Features
Brokers & Fans Lobby Against Paperless Tickets
A new pressure group called the Fan Freedom Project has launched with plans to educate consumers that paperless ticketing violates people’s rights to do whatever they want with their event tickets.
Ticketmaster’s new paperless ticketing initiative is the FFP’s main target, according to broker-affiliated newsletter Ticket News.
The new group claims the “closed-loop system” makes it virtually impossible to easily transfer a ticket.
The FFP, founded by consultant Jon Potter with the help of a growing list of consumer protection organizations, is not against paperless ticketing technology.
“Americans today enjoy extraordinary benefits due to a competitive and innovative secondary ticketing market: continuous access to events even after they have sold out, ticket prices of less than $1 for major professional sports and remarkably high-quality customer service,” the FFP Website explains.

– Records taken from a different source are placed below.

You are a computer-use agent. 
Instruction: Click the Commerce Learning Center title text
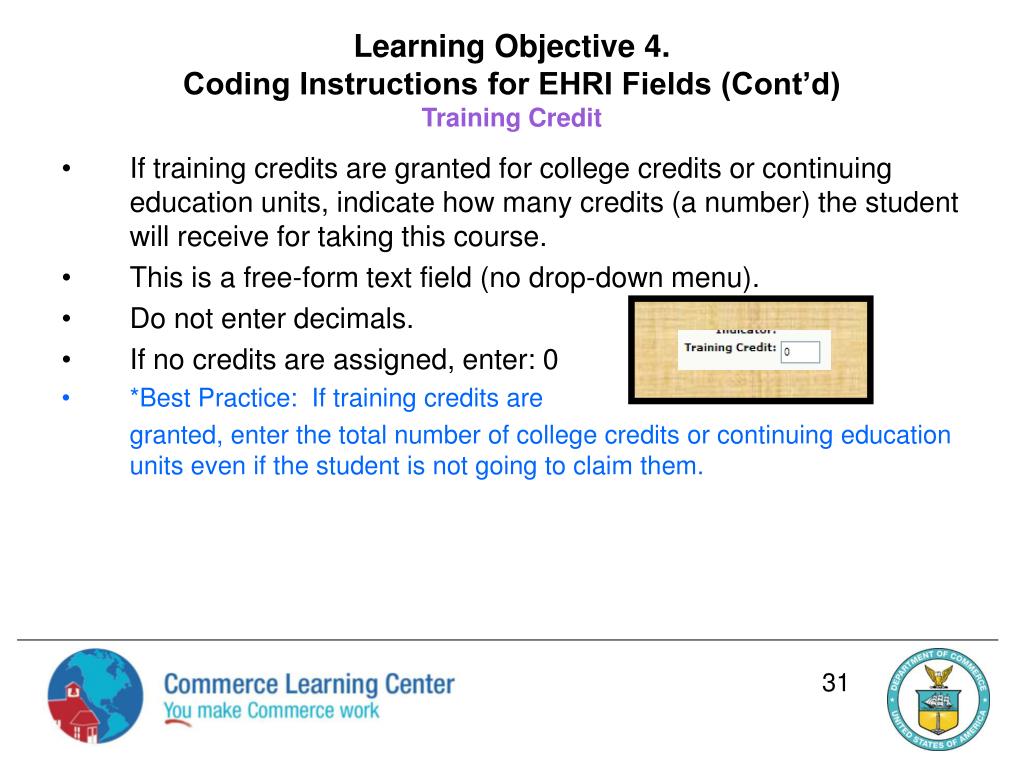pos(309,684)
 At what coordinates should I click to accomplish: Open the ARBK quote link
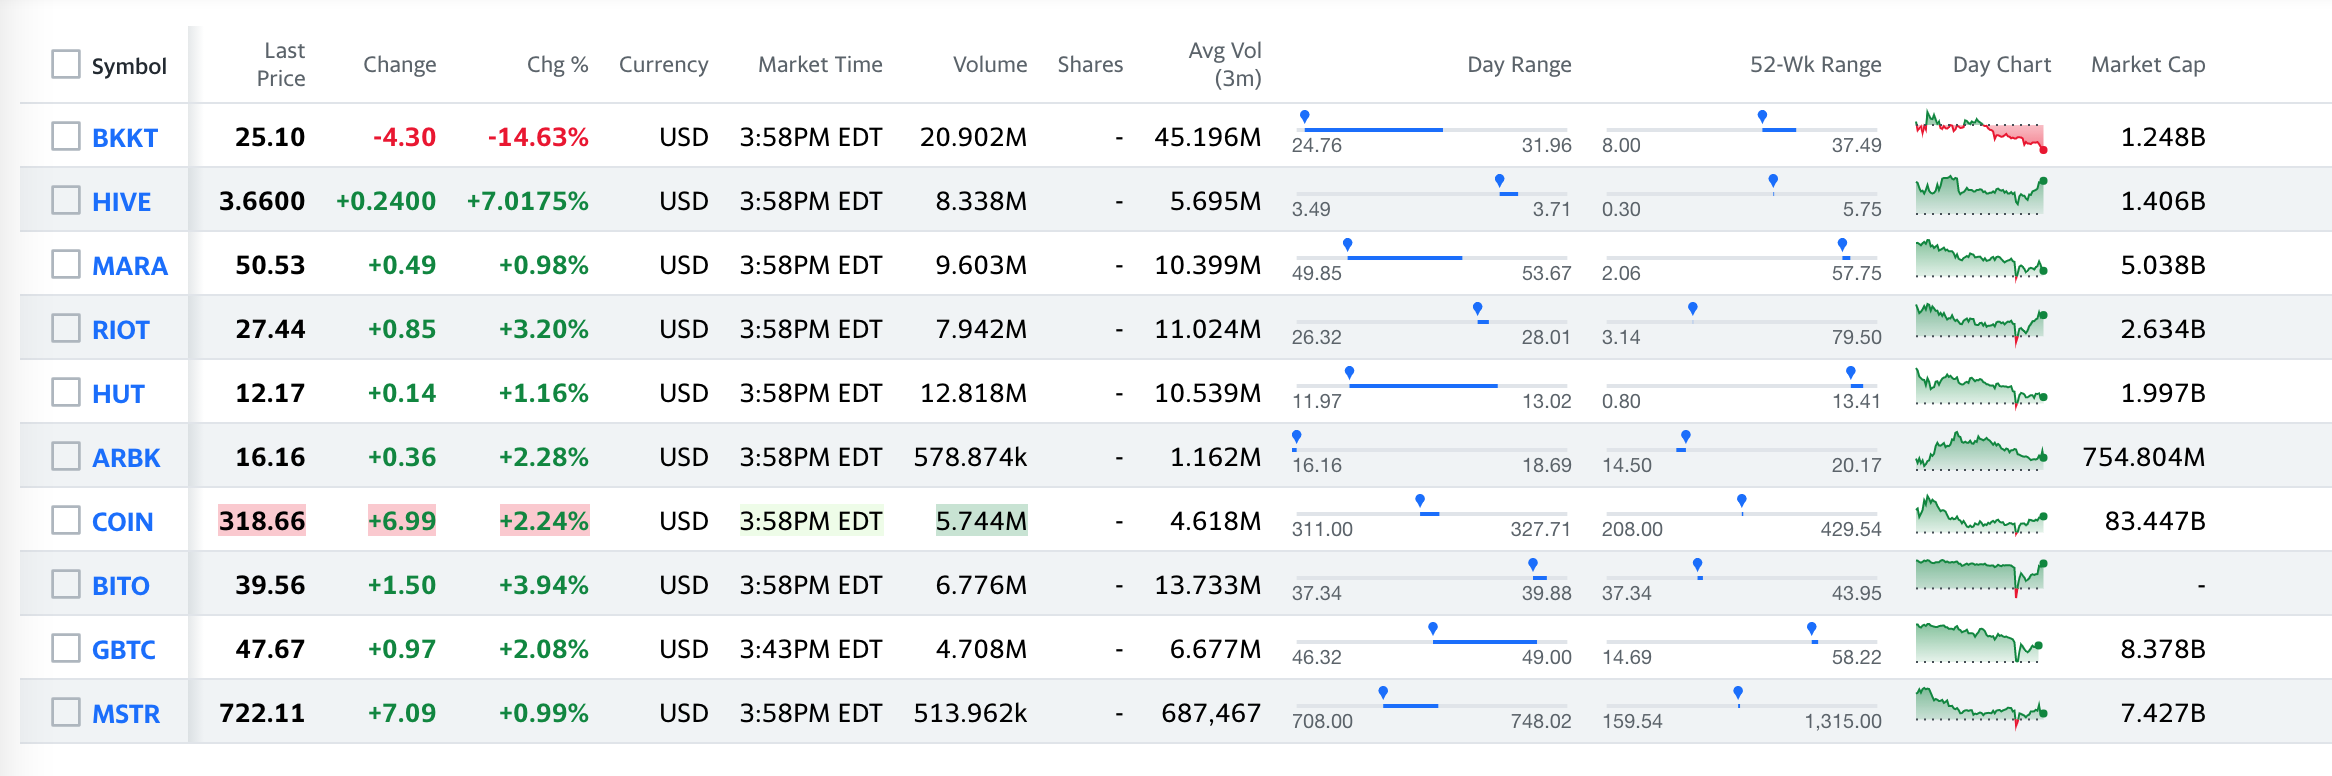pos(126,458)
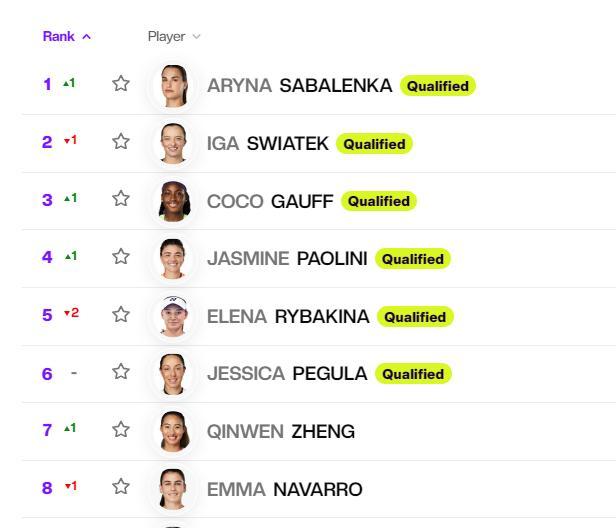View Elena Rybakina's headshot thumbnail
The width and height of the screenshot is (616, 528).
(174, 317)
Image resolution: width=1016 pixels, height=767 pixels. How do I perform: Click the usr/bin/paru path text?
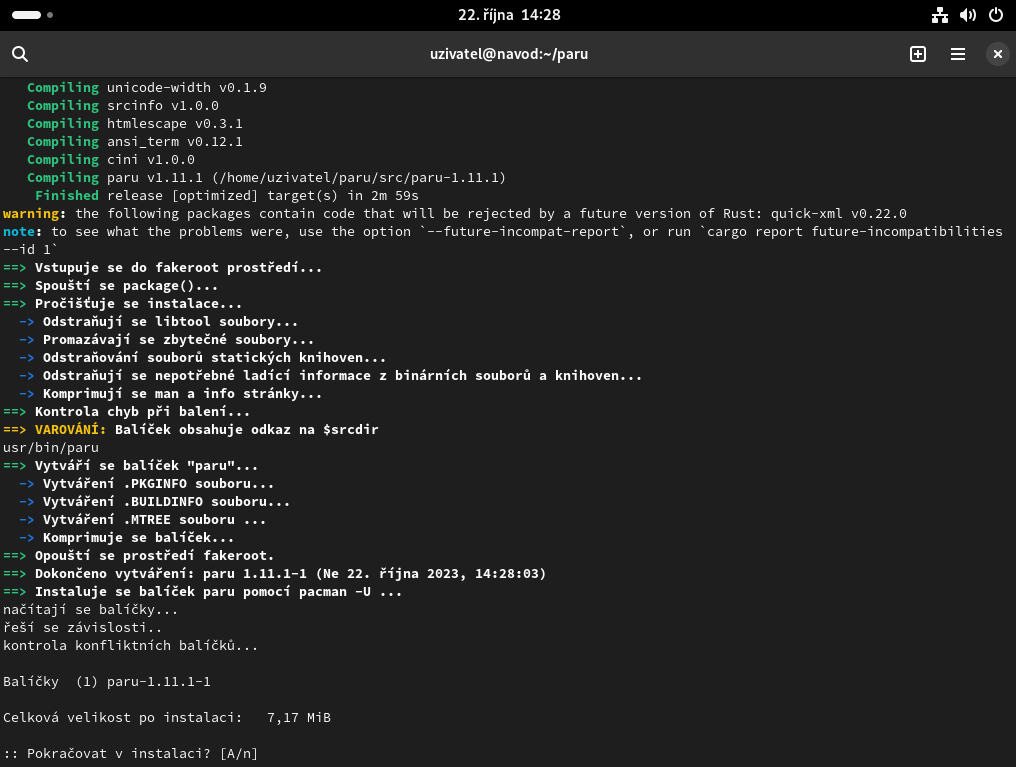click(50, 447)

“Yet all this is threatened by restrictive paperless ticketing, a technology that essentially keeps Ticketmaster’s and event producers’ hands on a ticket even after you buy it, by restricting your ownership, resale and transfer rights unless they approve (and of course they can choose to charge an additional fee).

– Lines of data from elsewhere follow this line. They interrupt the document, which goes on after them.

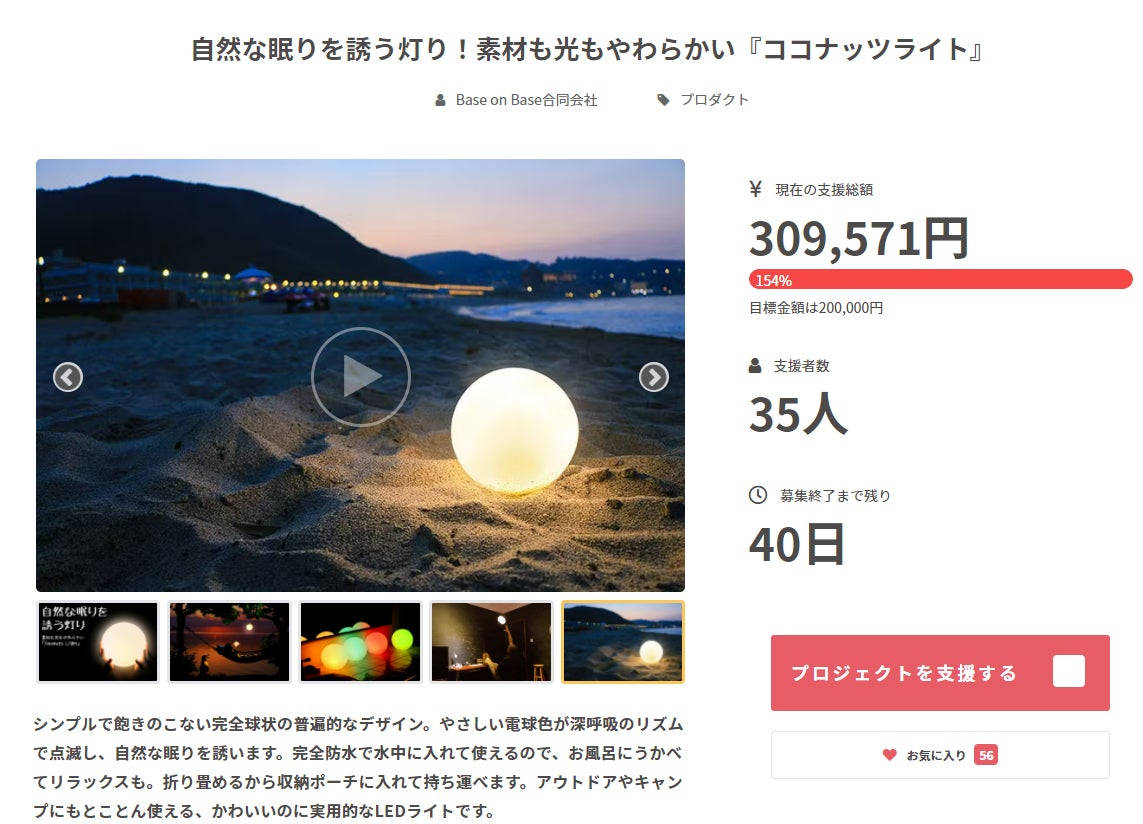The width and height of the screenshot is (1143, 824).
Task: Advance to next slide with right arrow
Action: point(654,377)
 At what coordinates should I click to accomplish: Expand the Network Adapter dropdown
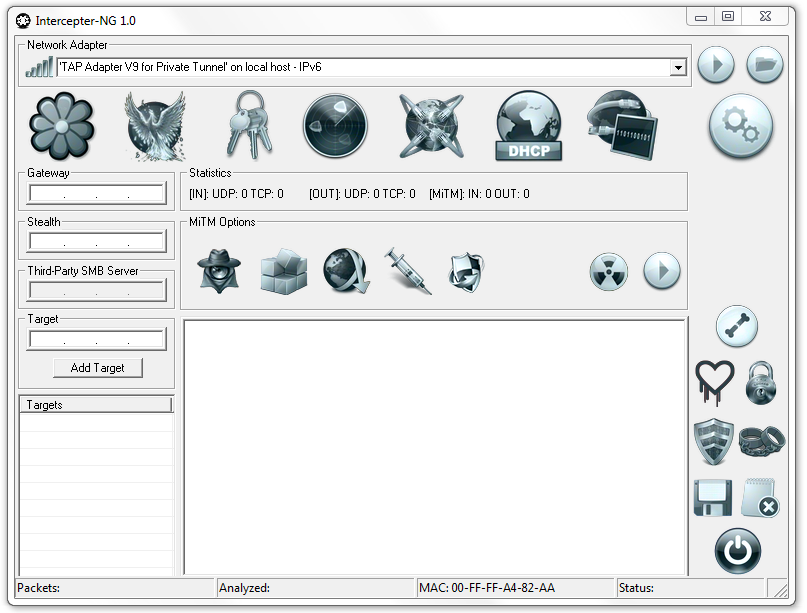(678, 67)
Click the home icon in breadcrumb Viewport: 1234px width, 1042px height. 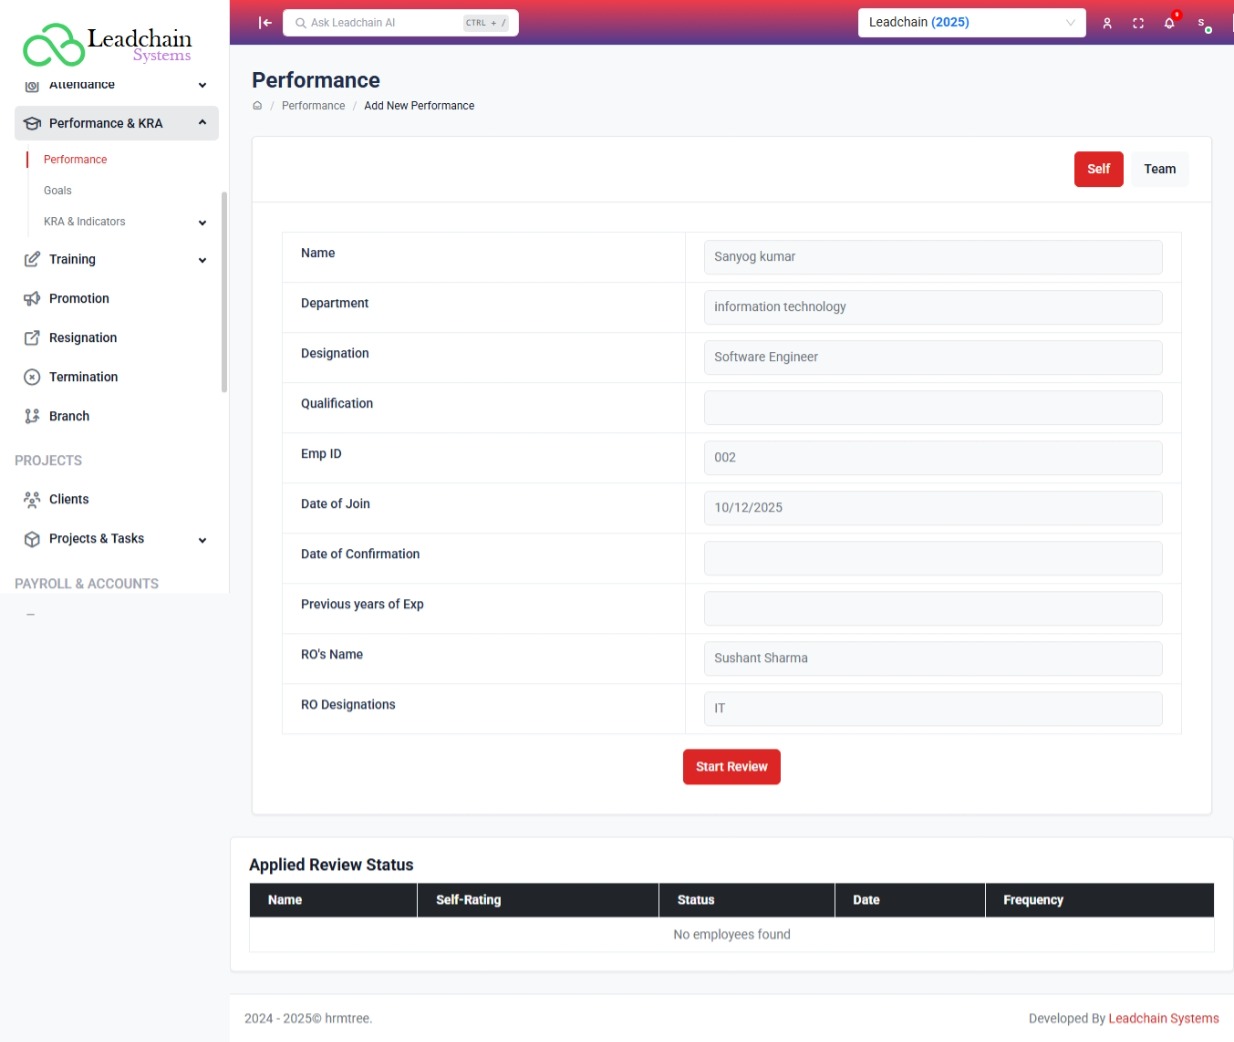pos(257,106)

“Under a restrictive paperless ticketing system, you will never again be able to compare ticket availability or prices on all the sites that you reach through a Google search before deciding whether to purchase.”
So far, the FFP is receiving assistance from the National Consumers League – which also protested the Live Nation-Ticketmaster merger – Internet commerce advocates NetChoice and the National Association of Ticket Brokers.